Living and breathing life in the ‘historic city centre’, one man is a real voice of the people in the area, and full of solutions to its problems
Antonis Koupparis shows me videos on his phone. The clips are mostly CCTV footage, plus videos he shot himself: a low-res litany of crime and disorder in the walled city of Nicosia.
“This is me finding a homeless African guy on the roof of my wife’s mum’s apartment in Germanou Patron street. She went up to hang some clothes and she got terrified, so I went up and told him, ‘Man, please…’ He was a polite person, but you don’t really know who is there…
“Here is someone pissing on the street – right here, on Apollonos street…
“Here’s an Indian guy who was drunk and completely out of touch with reality, shouting outside Olympios jewellery. I stopped [filming] because I had to immobilise him, let’s say. I pushed him against the wall, and I kept him until the police came and picked him up…

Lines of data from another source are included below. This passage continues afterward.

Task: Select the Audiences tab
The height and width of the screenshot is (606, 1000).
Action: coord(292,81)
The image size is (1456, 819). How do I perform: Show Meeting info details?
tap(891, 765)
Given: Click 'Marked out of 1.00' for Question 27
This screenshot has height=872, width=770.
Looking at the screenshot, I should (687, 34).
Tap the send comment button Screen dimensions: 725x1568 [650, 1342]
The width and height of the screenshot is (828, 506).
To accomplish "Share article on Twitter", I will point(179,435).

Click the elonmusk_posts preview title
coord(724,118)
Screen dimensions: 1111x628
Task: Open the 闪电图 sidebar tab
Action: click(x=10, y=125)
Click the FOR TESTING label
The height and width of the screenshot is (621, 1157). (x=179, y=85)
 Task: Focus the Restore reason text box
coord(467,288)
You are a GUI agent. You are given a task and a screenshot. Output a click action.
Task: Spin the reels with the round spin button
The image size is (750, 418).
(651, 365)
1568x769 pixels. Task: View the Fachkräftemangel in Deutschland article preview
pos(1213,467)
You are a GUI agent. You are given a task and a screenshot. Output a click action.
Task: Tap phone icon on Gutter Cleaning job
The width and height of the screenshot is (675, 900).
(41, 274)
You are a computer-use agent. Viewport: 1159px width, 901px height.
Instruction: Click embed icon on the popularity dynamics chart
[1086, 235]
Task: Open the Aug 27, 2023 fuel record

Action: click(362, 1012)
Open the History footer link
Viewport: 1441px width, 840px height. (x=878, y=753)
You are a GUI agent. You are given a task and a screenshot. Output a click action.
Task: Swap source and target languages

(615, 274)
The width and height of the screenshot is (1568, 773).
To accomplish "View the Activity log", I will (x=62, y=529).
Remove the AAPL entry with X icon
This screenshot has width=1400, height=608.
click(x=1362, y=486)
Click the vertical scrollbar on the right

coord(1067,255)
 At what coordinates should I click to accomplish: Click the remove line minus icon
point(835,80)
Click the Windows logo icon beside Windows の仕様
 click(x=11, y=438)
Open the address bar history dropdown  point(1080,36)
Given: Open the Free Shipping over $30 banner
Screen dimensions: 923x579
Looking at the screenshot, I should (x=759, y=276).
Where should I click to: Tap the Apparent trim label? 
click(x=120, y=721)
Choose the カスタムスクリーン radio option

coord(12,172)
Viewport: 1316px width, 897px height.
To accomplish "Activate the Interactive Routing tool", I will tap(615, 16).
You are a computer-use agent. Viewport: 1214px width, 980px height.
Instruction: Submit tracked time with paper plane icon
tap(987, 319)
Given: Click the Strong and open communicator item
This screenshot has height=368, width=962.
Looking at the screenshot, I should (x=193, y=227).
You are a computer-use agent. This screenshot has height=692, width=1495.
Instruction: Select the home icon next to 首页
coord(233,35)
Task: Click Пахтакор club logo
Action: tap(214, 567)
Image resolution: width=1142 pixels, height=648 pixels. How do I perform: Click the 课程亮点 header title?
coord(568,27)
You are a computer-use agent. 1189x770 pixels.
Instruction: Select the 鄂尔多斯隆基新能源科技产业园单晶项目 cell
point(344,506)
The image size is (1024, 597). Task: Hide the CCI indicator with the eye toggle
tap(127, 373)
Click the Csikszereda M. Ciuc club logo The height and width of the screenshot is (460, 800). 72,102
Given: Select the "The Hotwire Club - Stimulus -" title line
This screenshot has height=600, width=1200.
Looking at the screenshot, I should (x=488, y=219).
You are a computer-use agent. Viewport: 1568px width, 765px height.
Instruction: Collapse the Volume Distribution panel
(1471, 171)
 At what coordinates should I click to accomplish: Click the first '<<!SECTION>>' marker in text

“Here are people trying to break into our shop, and they’re stealing Evroulla’s tomatoes [Evroulla is a local eatery] from outside. They stole tomatoes! He put on a hood – look, he’s taking a box of tomatoes and running away…
“This guy was a Romanian guy, who was drunk, stealing everything from the neighbourhood… Here’s the same guy after the police took him to Diachroniki Gallery for Mr. Kikas to identify him, because he stole his phone. The same person – and then he’s out the next day…
“This is one of the guys selling drugs in our area… Here is a drug deal going on in Voulgaroktonou street… Here is this guy who was stabbed in Rigainis street a while ago.”

Finally, the pièce de résistance: a video of himself, Antonis Koupparis – together with a neighbourhood cop – “setting a trap for a drug dealer”.
At this point, we should pause and make clear that Antonis’ intention is in no way to attack – or dissuade people from visiting – old Nicosia, a neighbourhood he loves and has devoted most of his life to, having lived there for some years and owned a business there since 2006. (I should also add that, as a regular visitor to the area, I’ve never seen anyone being harassed or threatened.) What the videos actually reflect – aside from exposing the official neglect of the old town – is twofold. First, his personal fearlessness. Second, his extensive knowledge of local lore, and the central role he plays in the neighbourhood.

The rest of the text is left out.